• [What the task asks] Rewrite the records below, replacing "screenshot" with "image" and leaving everything else unchanged. Omit the pictures from your answer.

** start **

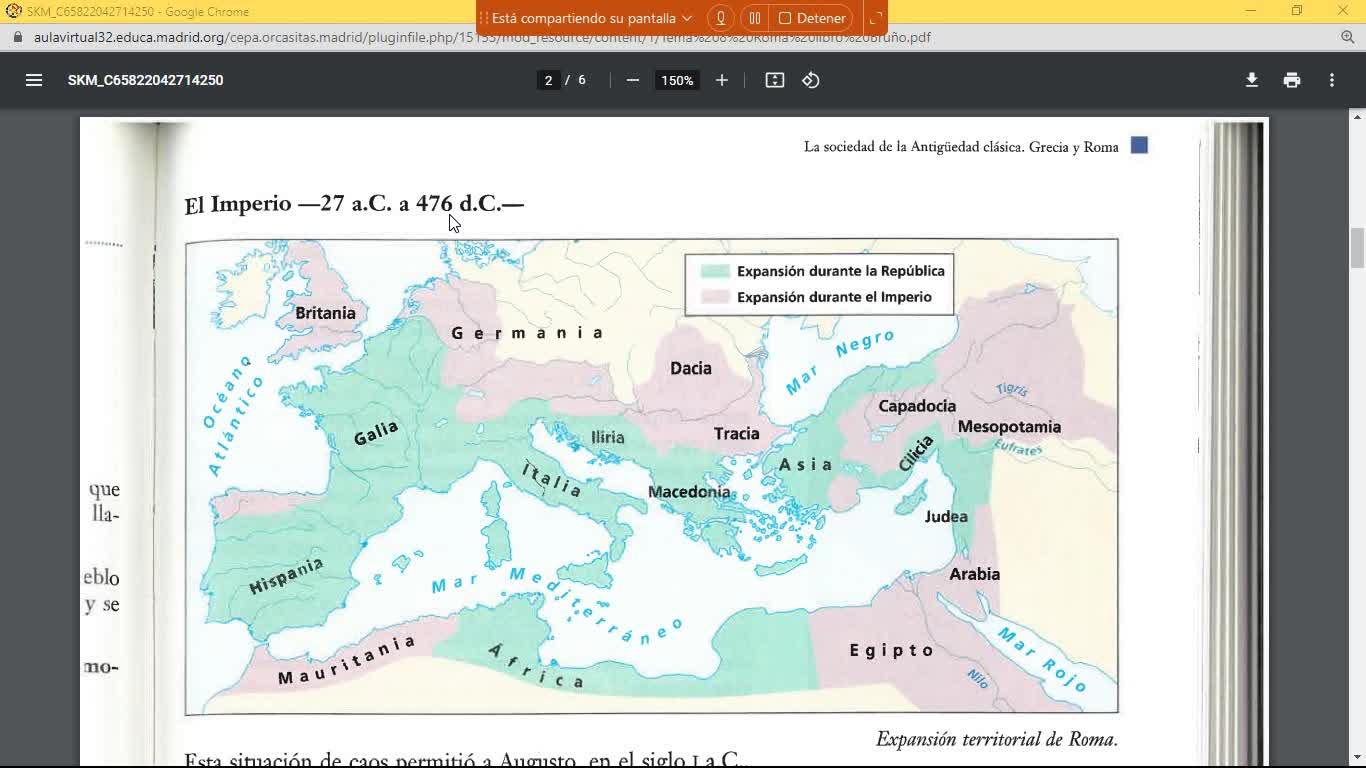Click the fit to page icon
Viewport: 1366px width, 768px height.
(775, 80)
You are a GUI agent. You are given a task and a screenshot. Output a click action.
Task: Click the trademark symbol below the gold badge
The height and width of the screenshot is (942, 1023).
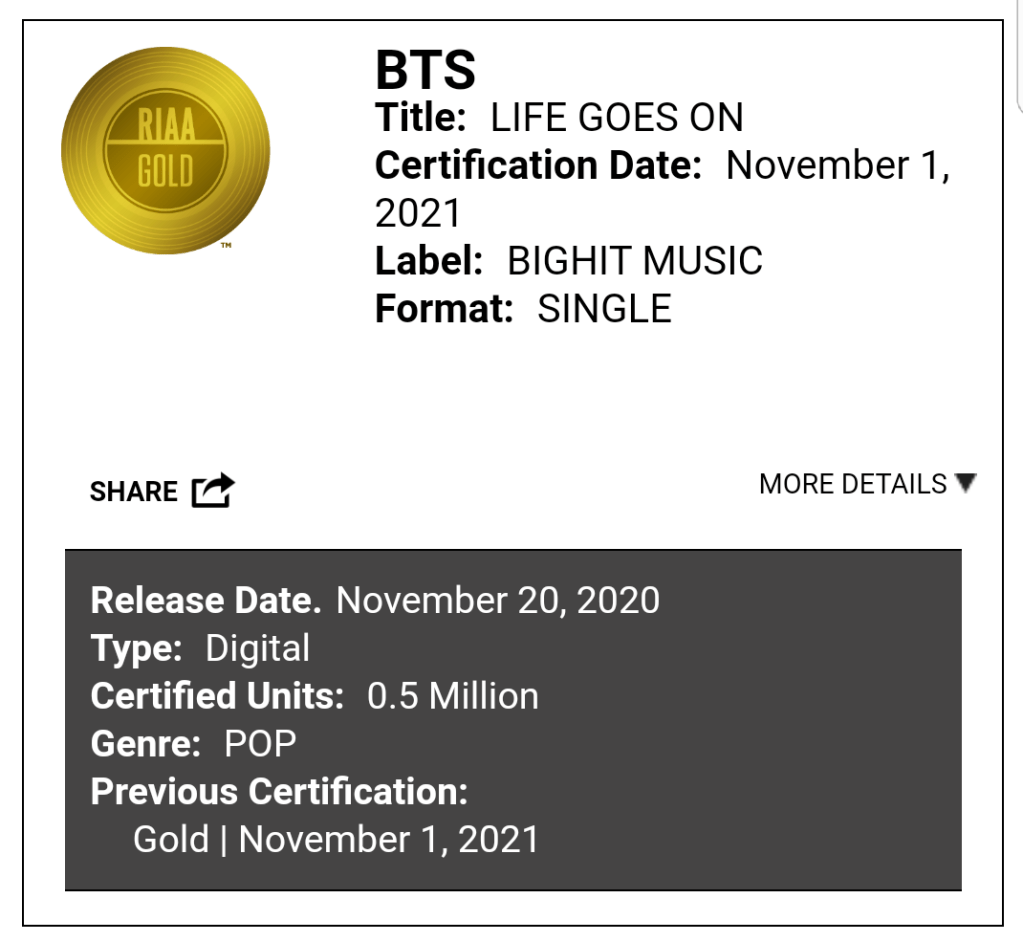click(226, 245)
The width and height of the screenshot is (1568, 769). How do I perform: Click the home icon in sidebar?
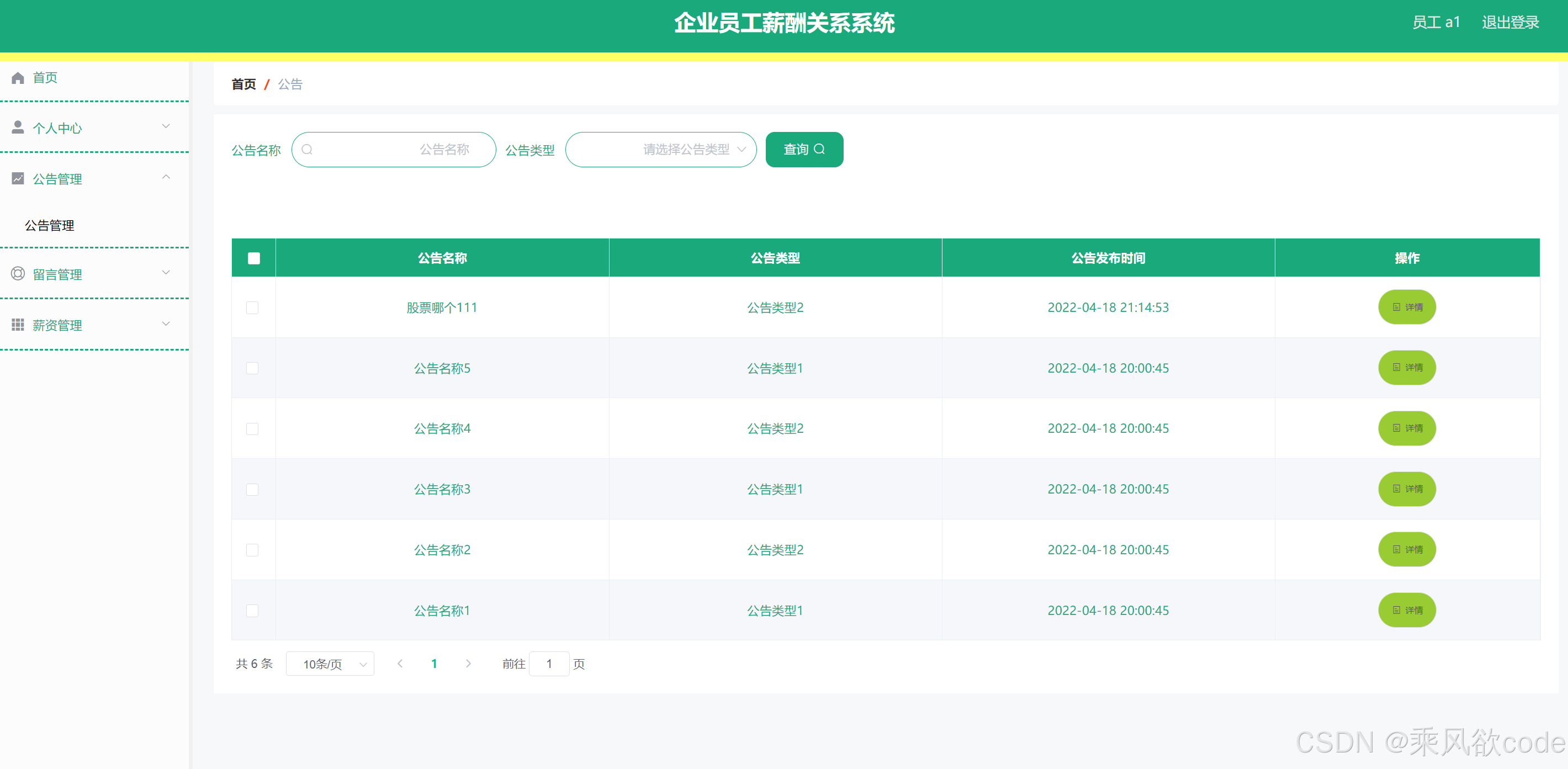coord(18,78)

** end **

• [The reply]
Click the fit to page icon
Viewport: 1366px width, 768px height.
(775, 80)
You are a GUI agent. You are given a task and a image. Output a click action.
Task: Click the trademark symbol below the gold badge
The height and width of the image is (942, 1023).
click(226, 245)
The width and height of the image is (1568, 769). How do I perform: Click the home icon in sidebar?
coord(18,78)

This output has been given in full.